Post by deshipu » Sun Nov 13, 2016 7:57 pm

The recent voting in the thread next door made me think about some ways to estimate the current state of the community. Of course, any such estimation would be hugely inaccurate and fuzzy to begin with, however, I still find it interesting -- it at least gives us some idea about where we are and how effective our actions have been so far -- and which ones of them it would be the most beneficial to focus on. So here are some simple attempts off the top of my head:
  • The kickstarter campaign had 1,399 backers -- those are people who paid at least $10 to have the project happen, so they have at least some skin in the game. No idea how many of them actually participate in the community in any way.

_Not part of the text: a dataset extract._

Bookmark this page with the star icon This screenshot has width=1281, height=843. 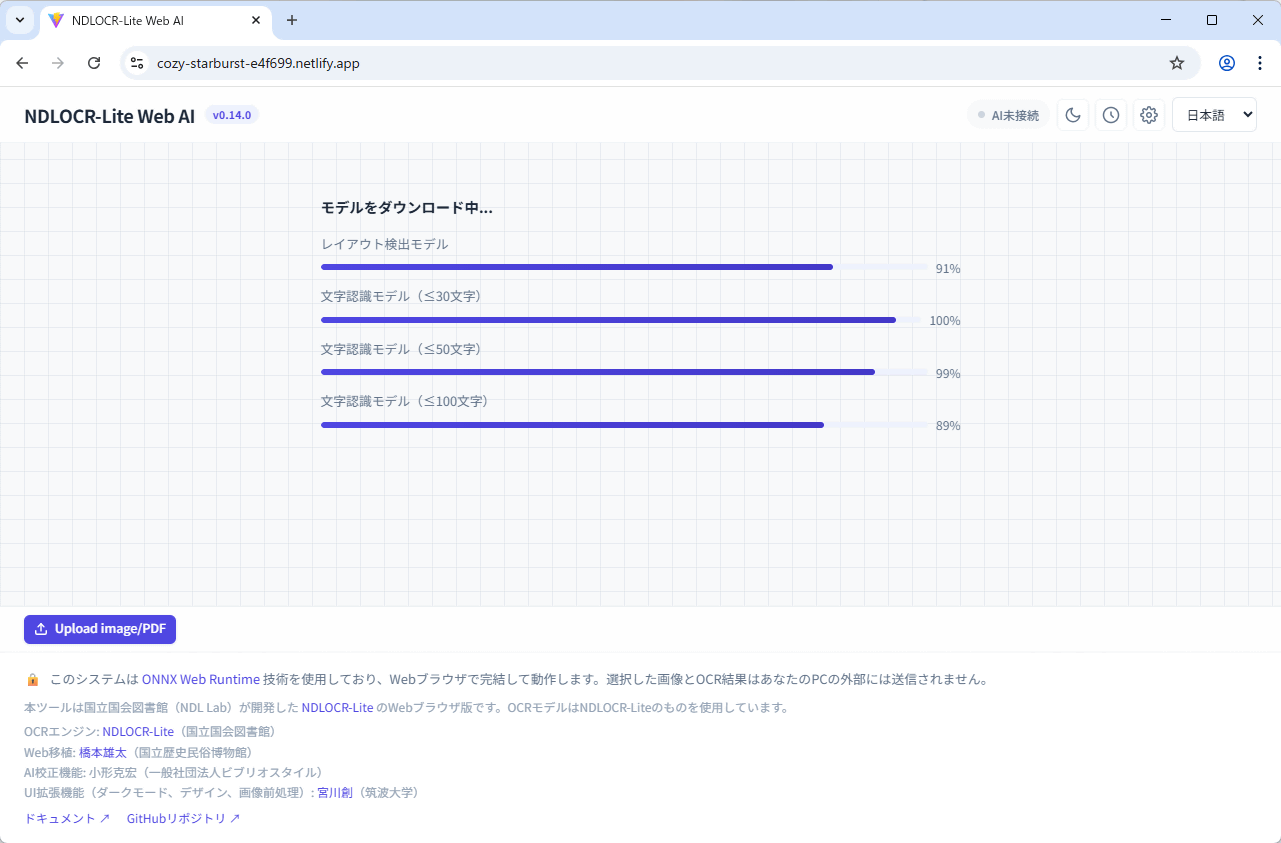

  • The feature voting during the kickstarter collected 1037 responses. Those are the people, from among the previous group, who bothered to click on a link in their e-mail and make a choice.
  • This sub-forum has 319 topics, started by 169 different users. Many of those are just "ask and run" one-shots, though, and many active users don't really start new threads, but rather prefer to respond to existing threads.

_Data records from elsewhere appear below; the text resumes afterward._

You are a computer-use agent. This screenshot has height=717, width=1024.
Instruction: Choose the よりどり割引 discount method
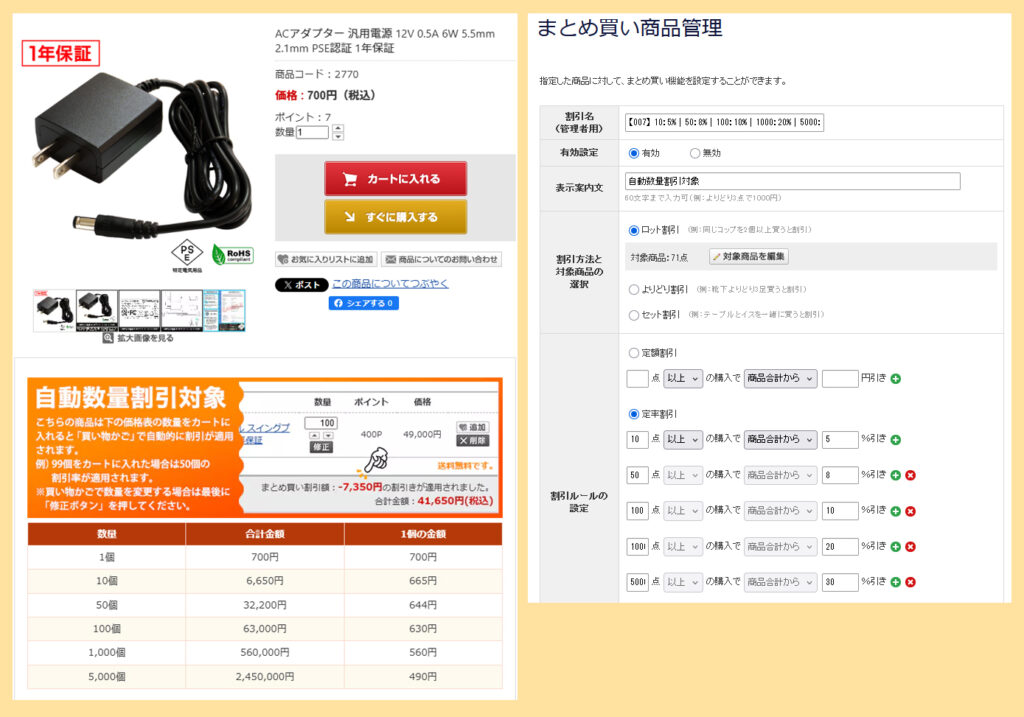click(x=633, y=289)
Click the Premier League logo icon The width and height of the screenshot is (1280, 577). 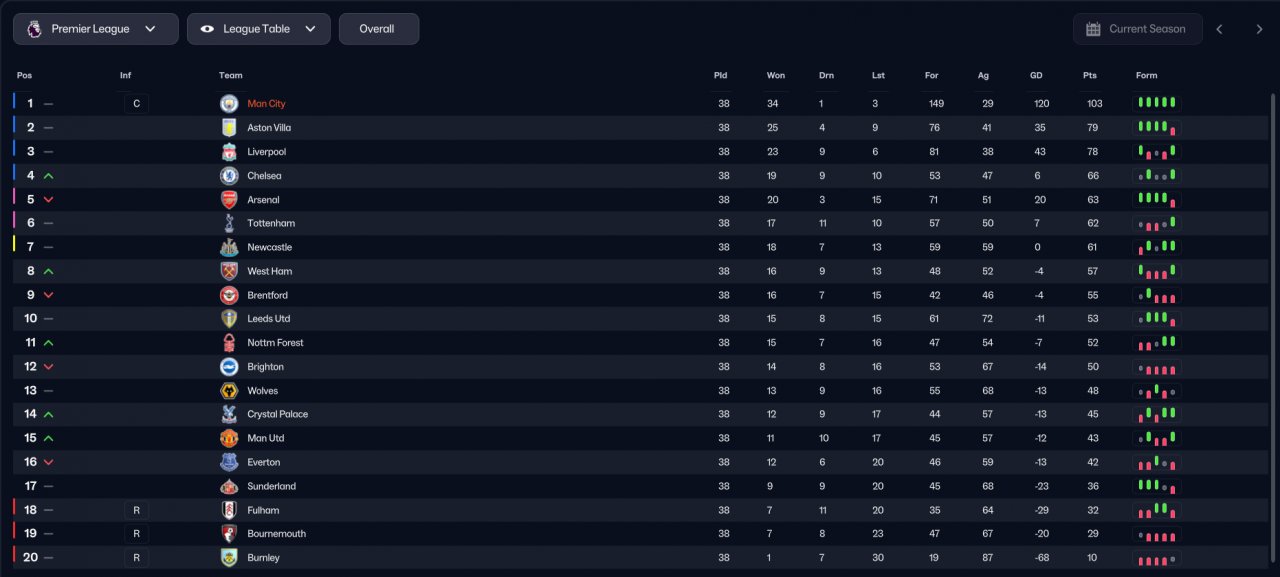[34, 29]
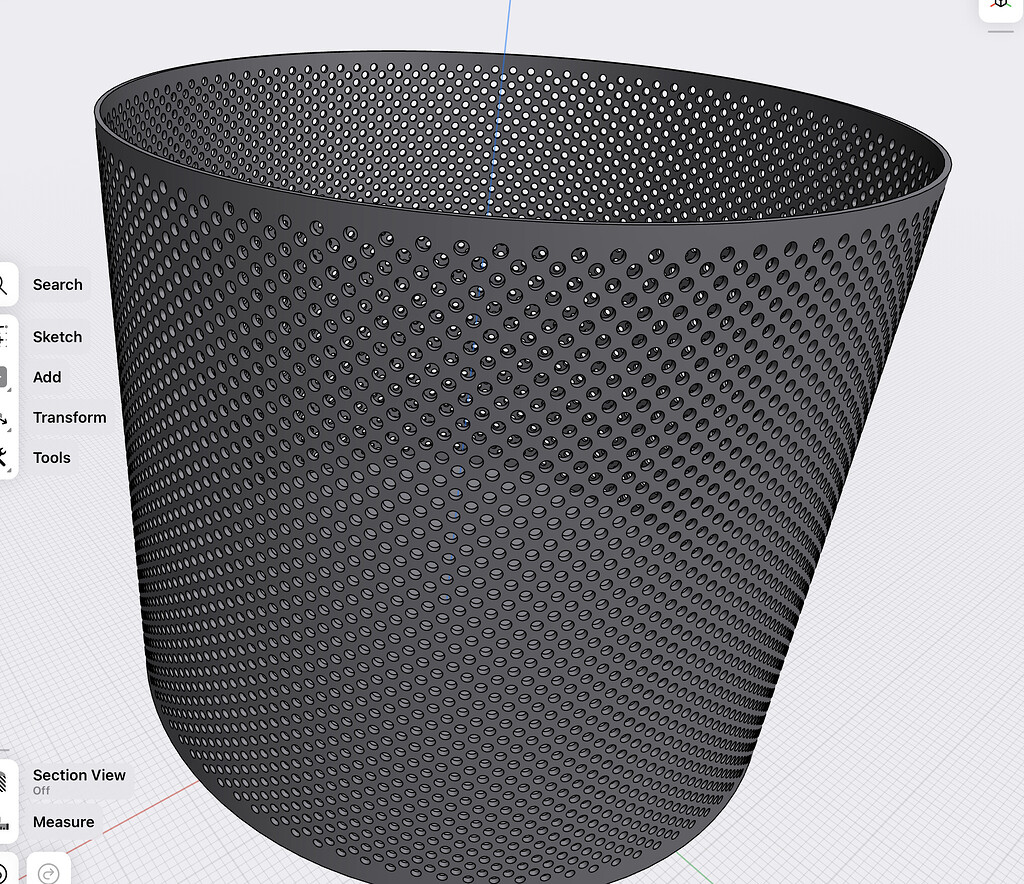Tap the orientation cube gizmo top right

tap(1000, 6)
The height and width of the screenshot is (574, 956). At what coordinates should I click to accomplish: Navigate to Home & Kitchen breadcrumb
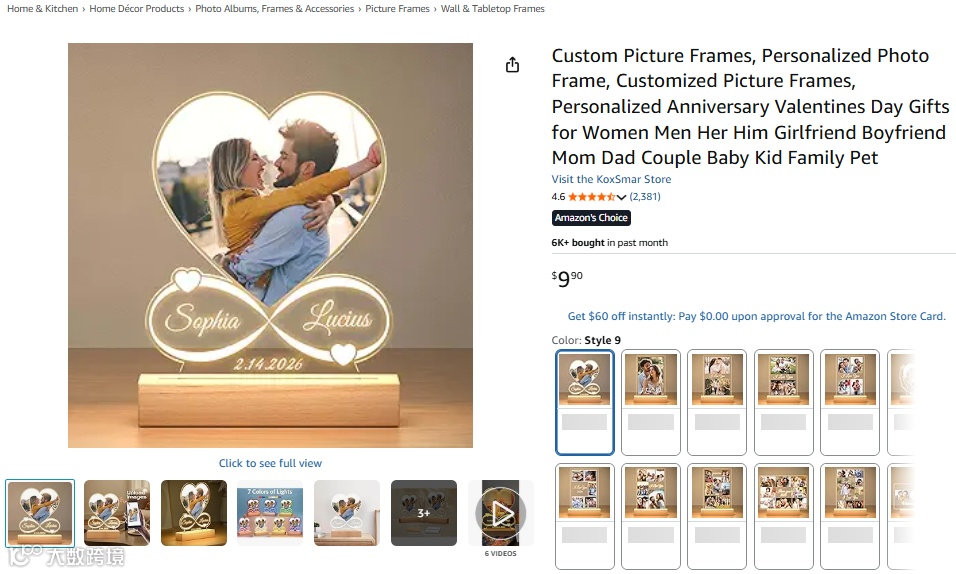(x=42, y=9)
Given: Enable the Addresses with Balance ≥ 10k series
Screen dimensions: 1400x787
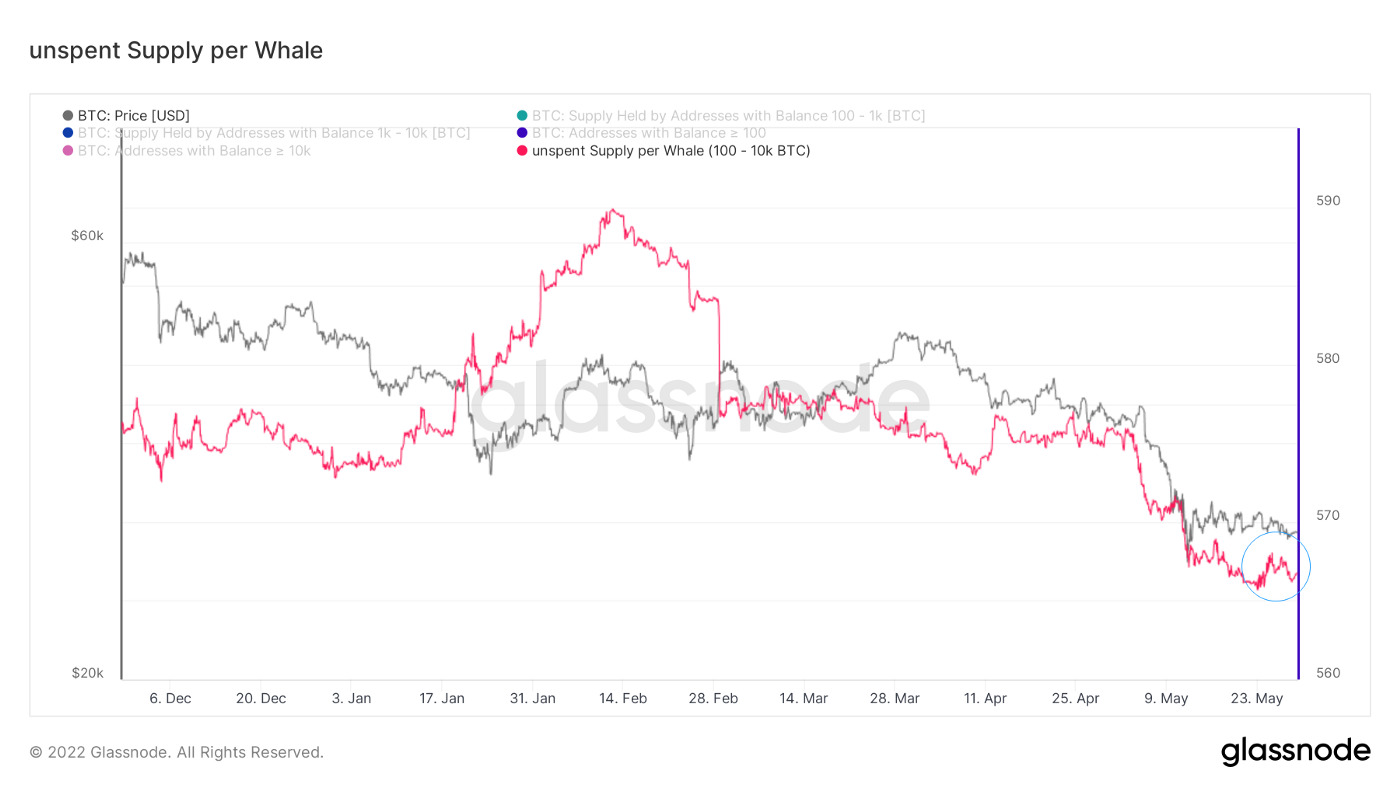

  • I have no easy way to get to other activity statistics, but perhaps the forum admins do and could add to this.
  • The poll in the neighboring thread has 23 votes total so far.

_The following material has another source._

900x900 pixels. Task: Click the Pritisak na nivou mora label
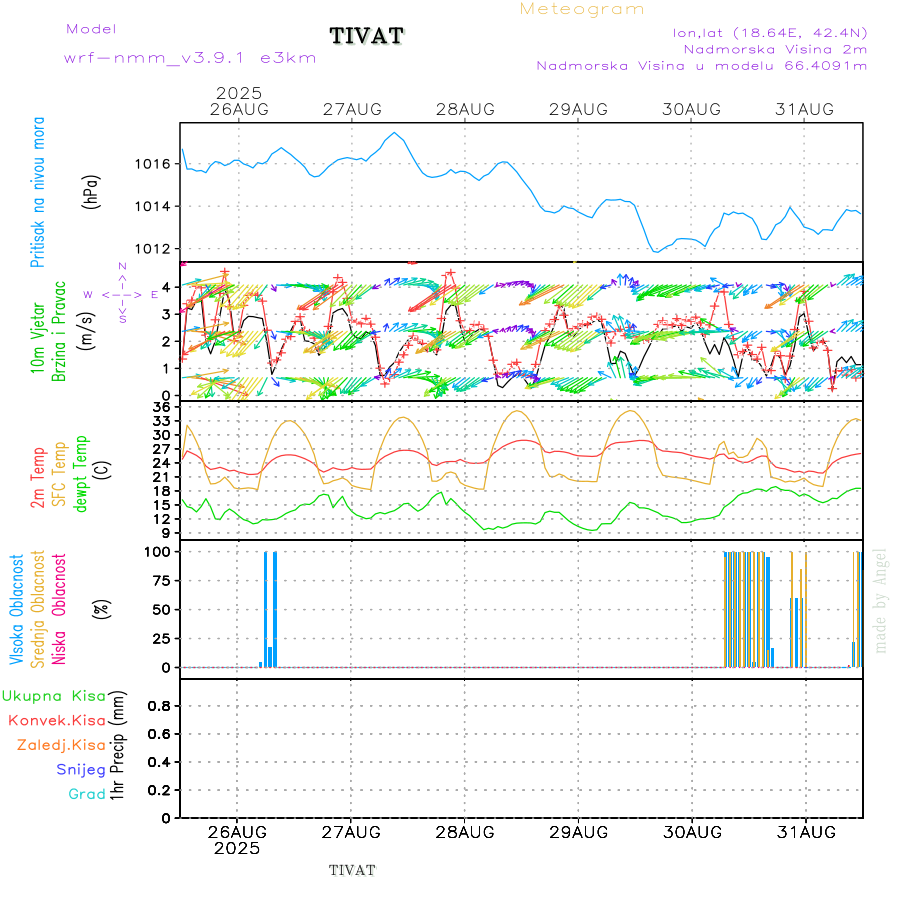point(38,192)
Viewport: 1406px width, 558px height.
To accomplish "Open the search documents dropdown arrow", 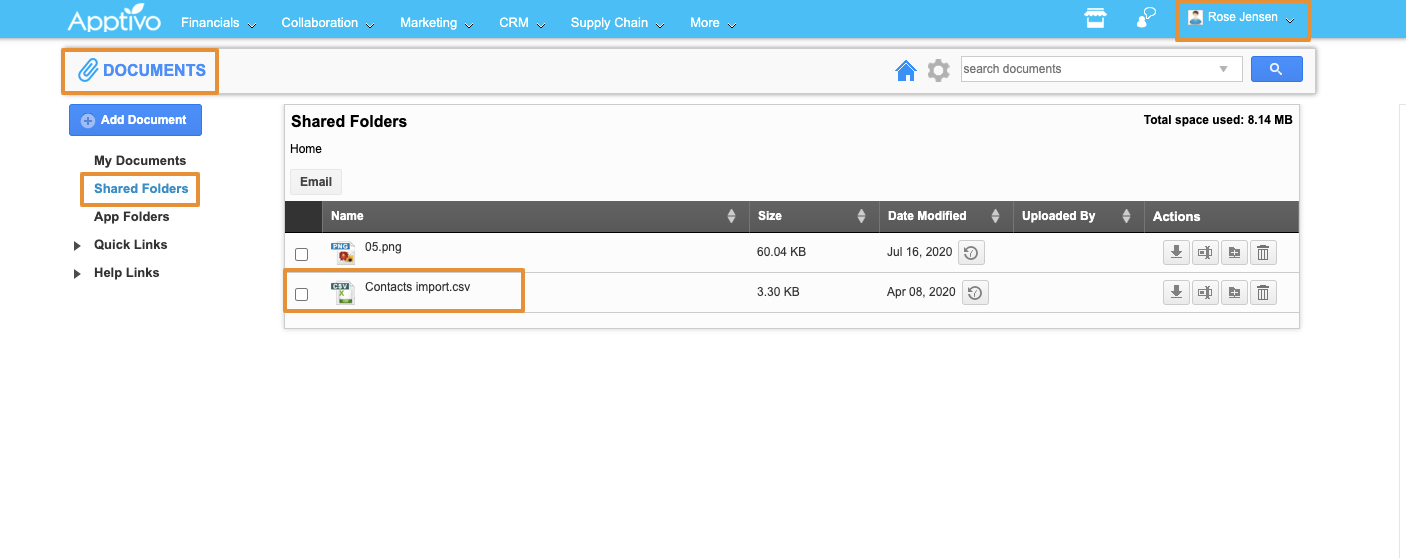I will (x=1223, y=69).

  • A few months ago I ran a contest on hackaday.io for projects using MicroPython on the esp8266. Through the month, only 6 people submitted projects that qualified.
  • Searching the hackaday.io for "MicroPython ESP8266", and excluding my own projects, I can see 20 projects. 8 of them are from the aforementioned contest.
  • Over the last two years I ran 4 different hardware workshops with groups of about 20 people each. I keep contact with the people who participated, and as far as I know, none of them actually started a project using MicroPython.
  • There are 24 issues tagged with esp8266 open on github, 72 closed. No idea by how many people.
  • Any other ways to gauge the size of our small group?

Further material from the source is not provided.